We found an association between VEGF-A and VWF levels independently of inflammation, contrasting with what we observed in acute COVID-19 phase [18]. We and others have previously described increased of VWF at acute phase of COVID-19 and its ability to predict severity and mortality [18]. Moreover, increased VWF has been proposed as a main trigger in microthrombosis associated to COVID-19 [17]. Several studies reported increased of VWF in convalescent patients after COVID-19 [53,54,55] without any correlation to symptoms. However, it seems that this increased levels of VWF are associated not only with an imbalance of ADAMTS13 [23] as already described in acute COVID-19 [56] but also with an increase in platelet binding on both collagen and anti-vWFA3 [57]. Two groups were able to link these increased VWF:Ag levels to impaired exercise capacity in PASC [22, 58], but no association to symptoms like fatigue or PFT has been described to date.

VEGF-A may be involved in the pathogenesis of COVID-19 by promoting angiogenesis while also interfering with inflammation, the development of thrombosis, and endothelial dysfunction. Some evidence in the literature suggests that VEGF-A can modify VWF synthesis or secretion release by endothelial cells, as shown in vitro [59,60,61]. It is important to note that these studies were conducted in vitro, so the in vivo effects of VEGF-A on VWF may differ. However, the absence of endothelial activation in our cohort with VWF increase aligns with a specific increase in VWF. VEGF-A may be at the origin of these increased levels of VWF in PASC patients previously described in the Irish COVID-19 Vasculopathy Study [22, 23]. Importantly, VWF and VEGF-A may also be released from activated platelets. However, in our study, no change in platelet number or activation was observed, as evidenced by normal soluble P-selectin levels, rendering a potential platelet origin of VEGF-A unlikely. In solid malignancy therapy, bevacizumab, a monoclonal antibody targeting VEGF-A, decreases the tumoral angiogenic signal and normalizes vessel phenotype while also acting as a key immune response modulator [62]. In acute COVID-19, VEGF inhibitors have been proposed as a therapeutic option for COVID-19-related vascular complications. Indeed, Bevacizumab has been tested in severe acute COVID-19 patients [63] and has shown clinical efficacy by improving oxygenation and shortening the duration of oxygen support. Therefore, in severe PASC patients with incapacitating clinical manifestations, VEGF-A may represent a future therapeutic target that should be validated in future hypothesis-testing studies and, in the longer term, in randomized controlled trials testing medications such as Bevacizumab.

Within the study’s limitations, two points are noteworthy. (i) First, this study mainly focused on analyzing and understanding of respiratory symptoms in patients with COVID-19. Moreover, patients were addressed for assessment of pulmonary symptoms.

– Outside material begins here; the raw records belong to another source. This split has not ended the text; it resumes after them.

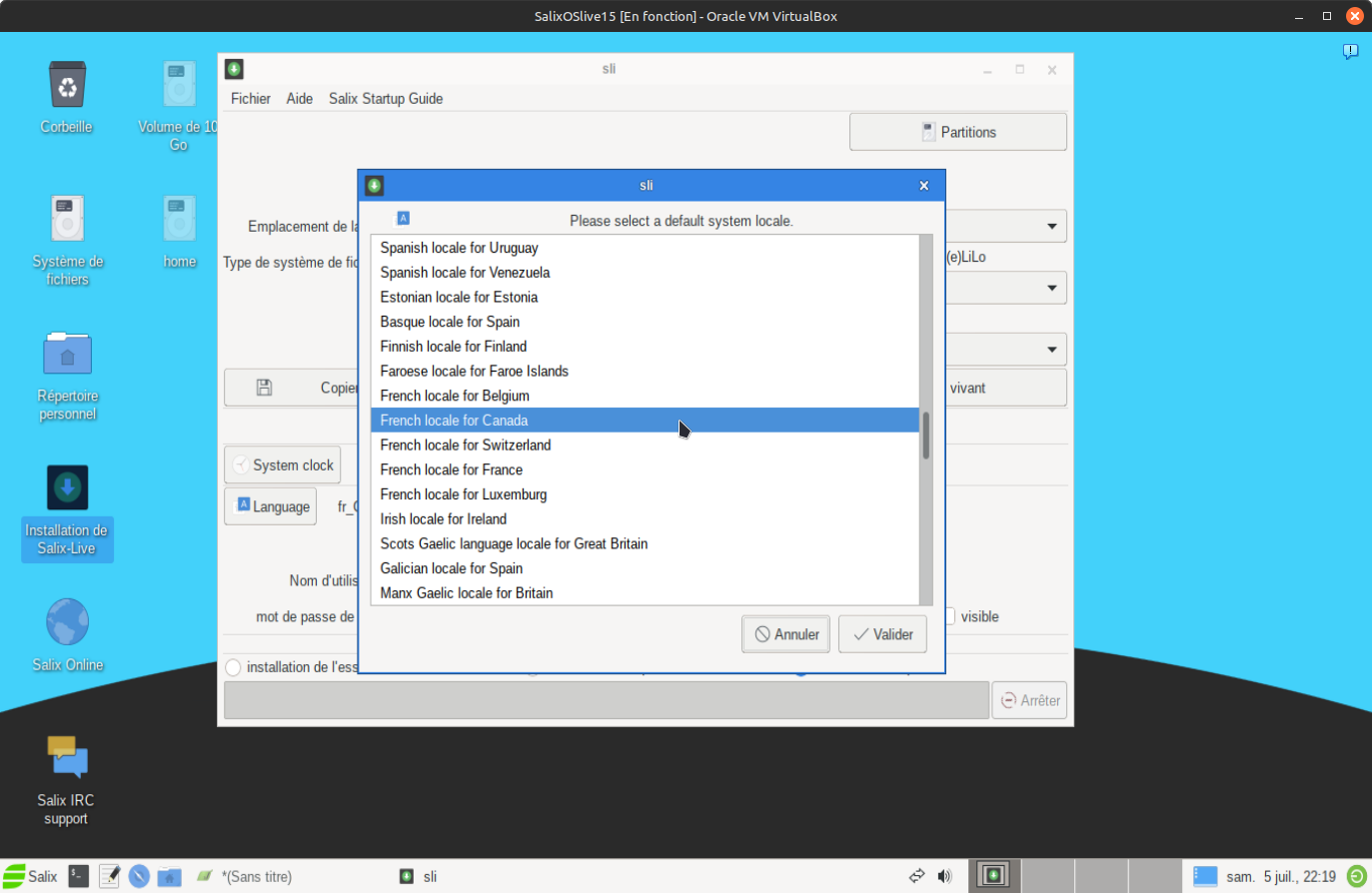Expand the dropdown right of Emplacement row
This screenshot has width=1372, height=893.
click(1051, 227)
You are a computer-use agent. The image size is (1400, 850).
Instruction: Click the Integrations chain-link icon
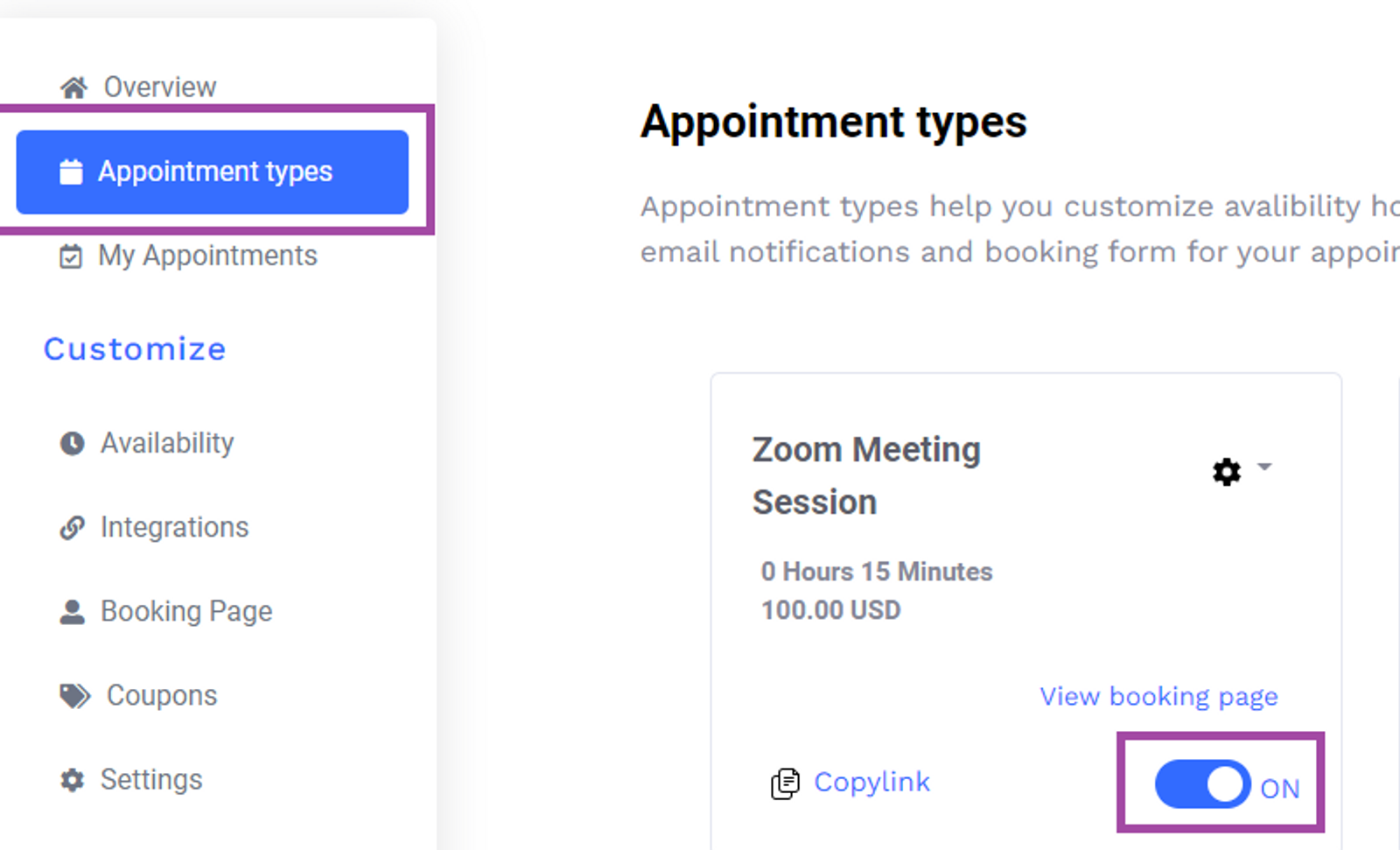[72, 528]
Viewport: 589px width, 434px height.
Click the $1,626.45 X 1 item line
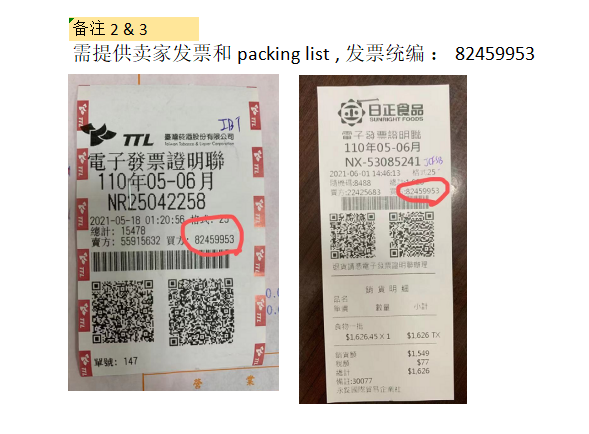(x=368, y=336)
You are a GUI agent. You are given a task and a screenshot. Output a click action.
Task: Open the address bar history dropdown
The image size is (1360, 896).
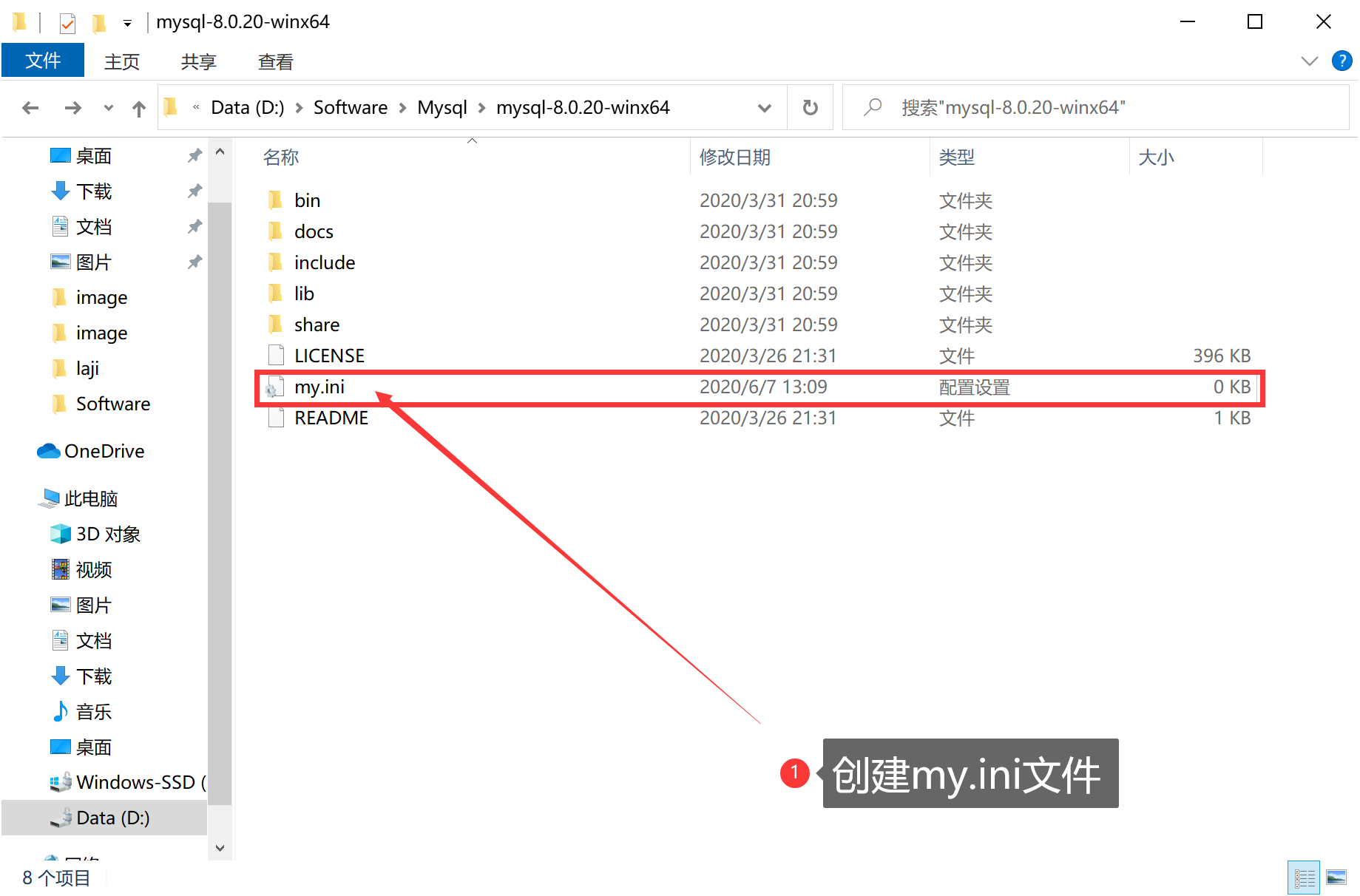765,108
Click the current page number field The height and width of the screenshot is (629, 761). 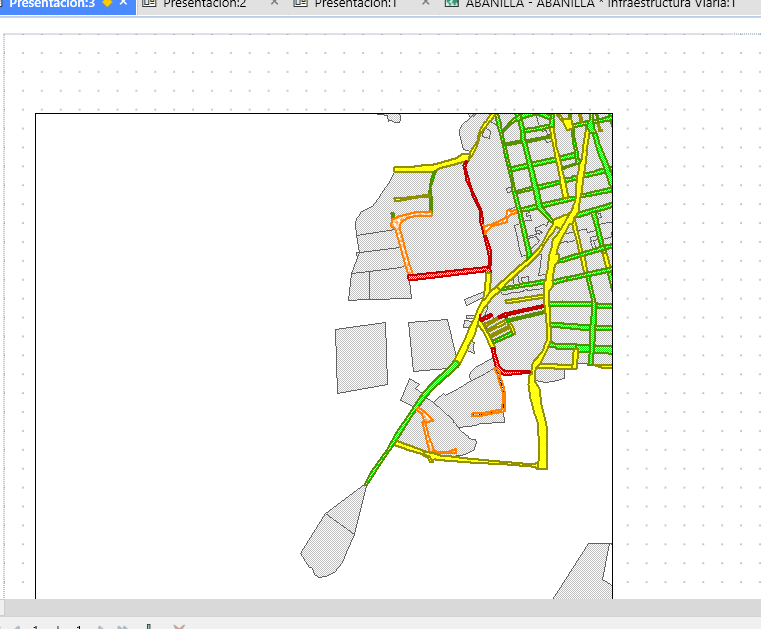click(x=35, y=627)
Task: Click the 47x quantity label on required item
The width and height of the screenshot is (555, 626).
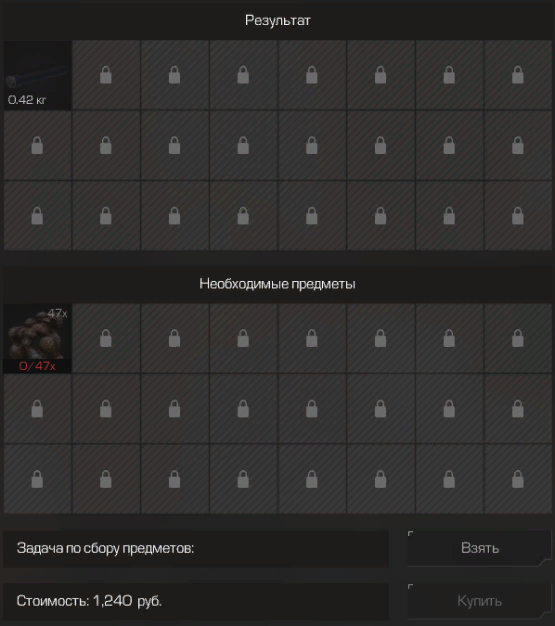Action: (57, 313)
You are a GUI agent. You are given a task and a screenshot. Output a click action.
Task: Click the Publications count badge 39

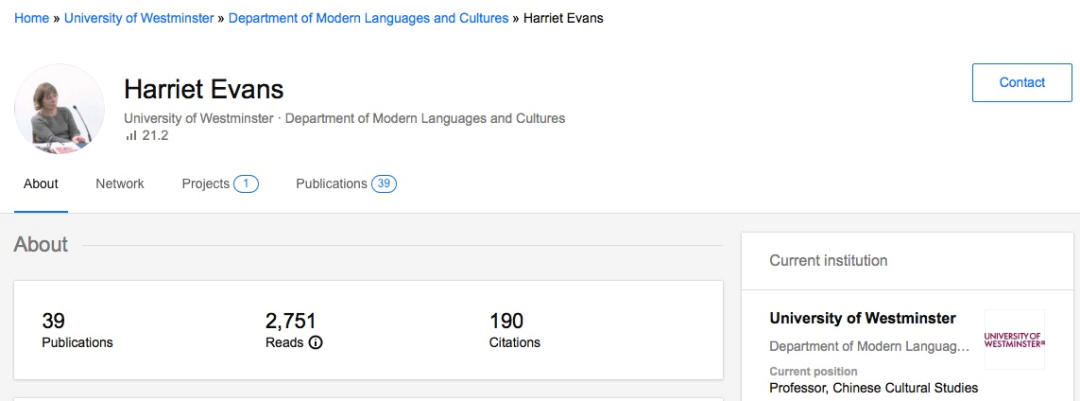click(x=384, y=184)
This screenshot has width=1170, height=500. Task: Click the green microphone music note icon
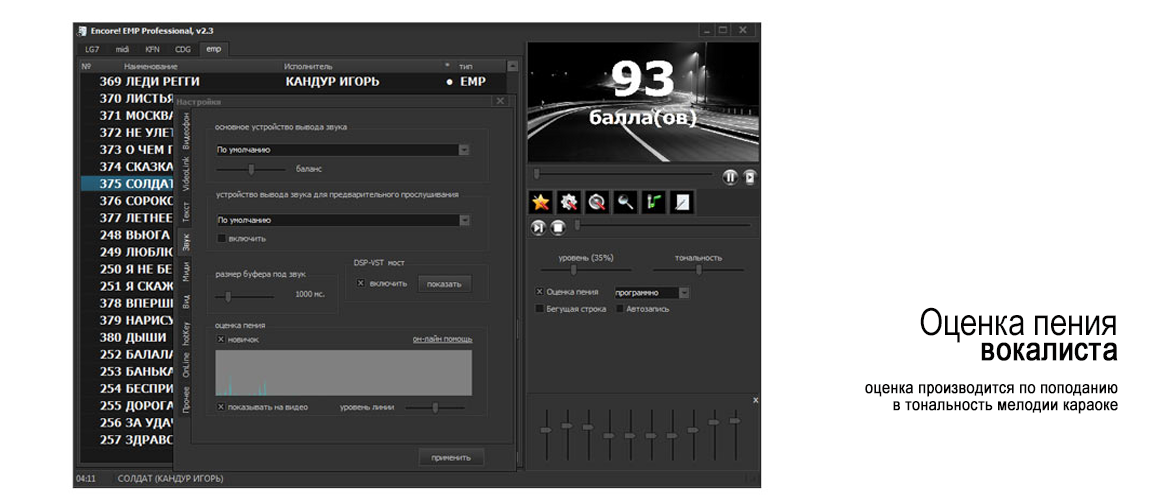point(654,202)

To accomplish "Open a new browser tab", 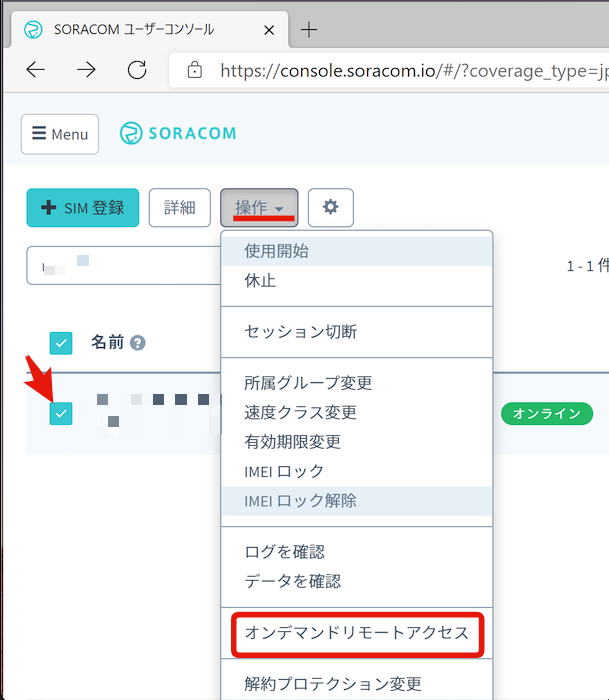I will point(309,29).
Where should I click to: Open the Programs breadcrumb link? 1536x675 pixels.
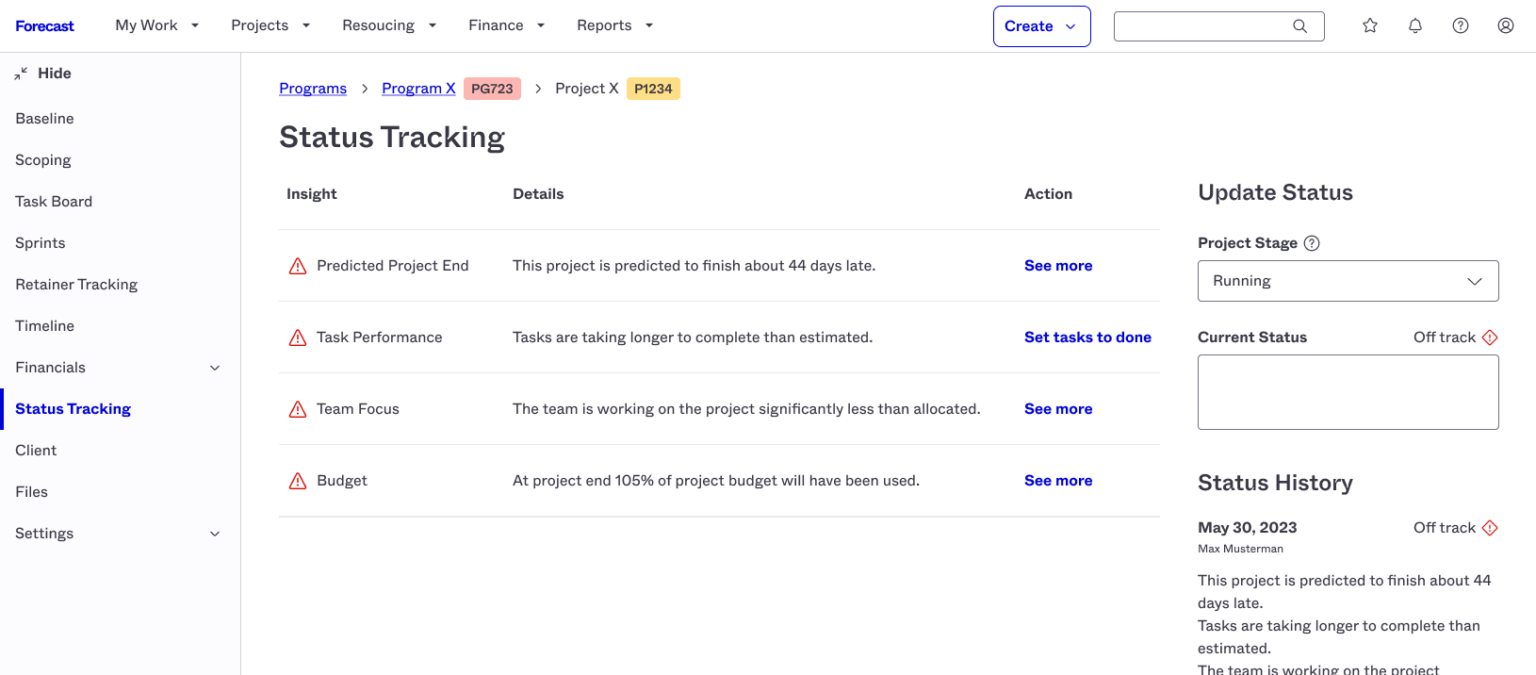[x=312, y=88]
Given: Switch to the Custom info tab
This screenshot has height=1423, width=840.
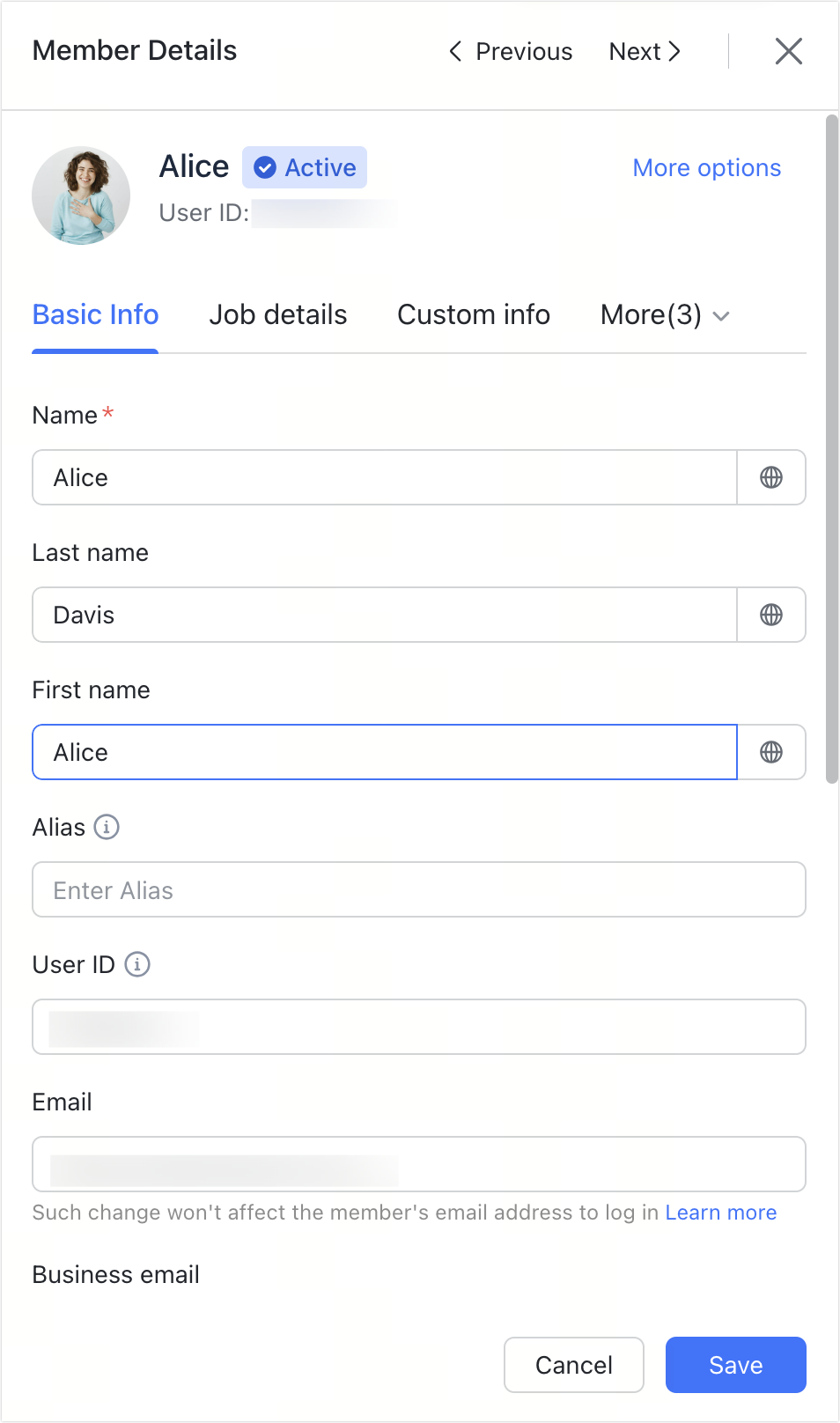Looking at the screenshot, I should (474, 314).
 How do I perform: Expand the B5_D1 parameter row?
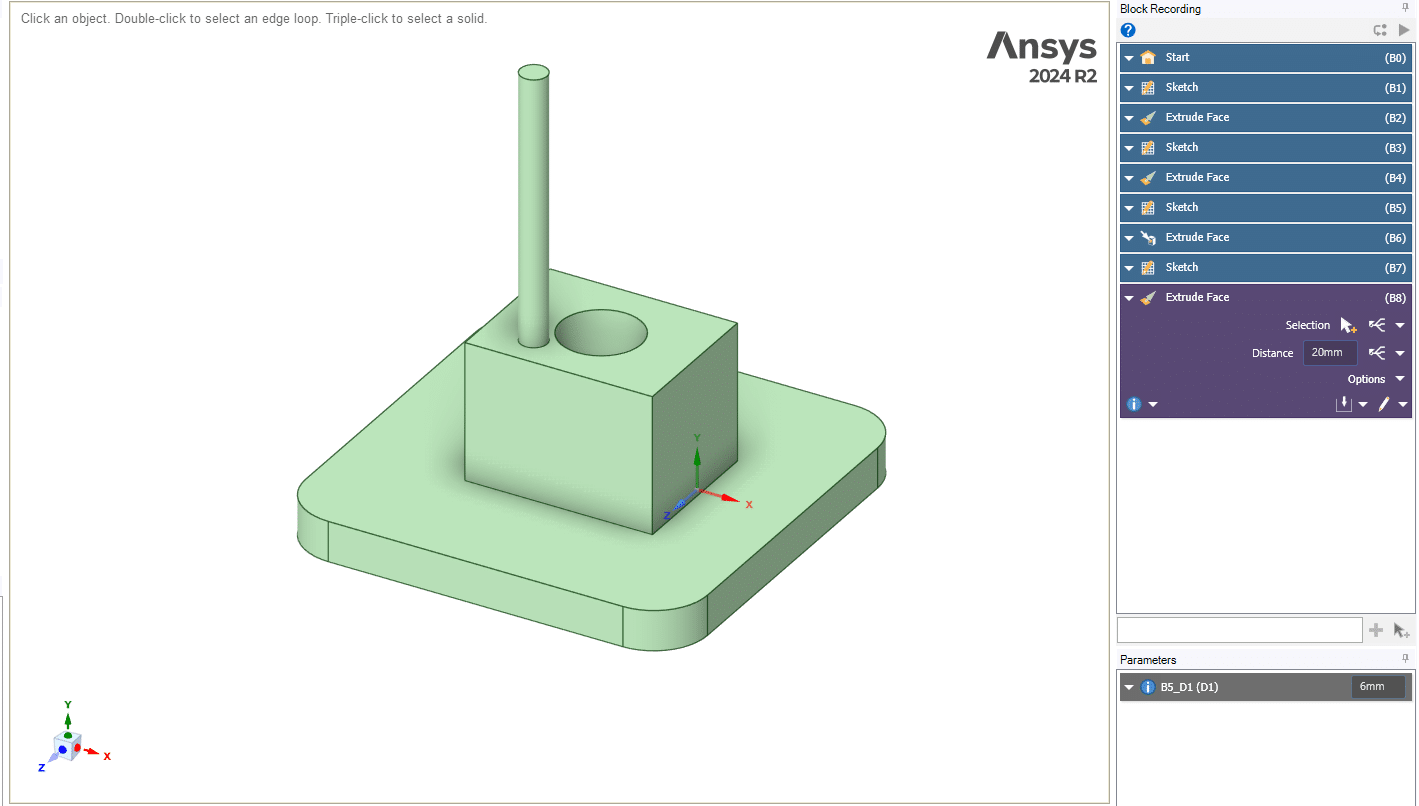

Thus, the results of our study cannot be applied to non-pulmonary symptoms associated with PASC. (ii) A second limitation of this study is the lack of inclusion of patients who fully recovered from acute COVID-19 infection. The absence of such a group makes comparing PASC patients, acute patients, and those who completely recovered is more challenging, potentially impacting the study’s conclusions and general implications. Another limitation of this work is the lack of systemic documentation of the underlying virus variant responsible for SARS-CoV-2 infection.

However, our present study suggests that VEGF-A may play a role in the pathogenesis of PASC.

All in all, our study provides new insights demonstrating that long COVID is probably a related angiogenic disorder. Our results highlight the relevance of plasma VEGF-A quantification as a quick, easy, and non-invasive way to discriminate long COVID-19 patients with respiratory impairment and may help to identify and target patients for new therapeutic approaches. Further studies are needed to identify which cell overproduces VEGF-A in PASC. However, beyond its involvement as a biomarker, VEGF-A emphasizes the link between angiogenesis and respiratory functions during long COVID and may open a new area for long COVID prevention or treatment with antiangiogenic therapy.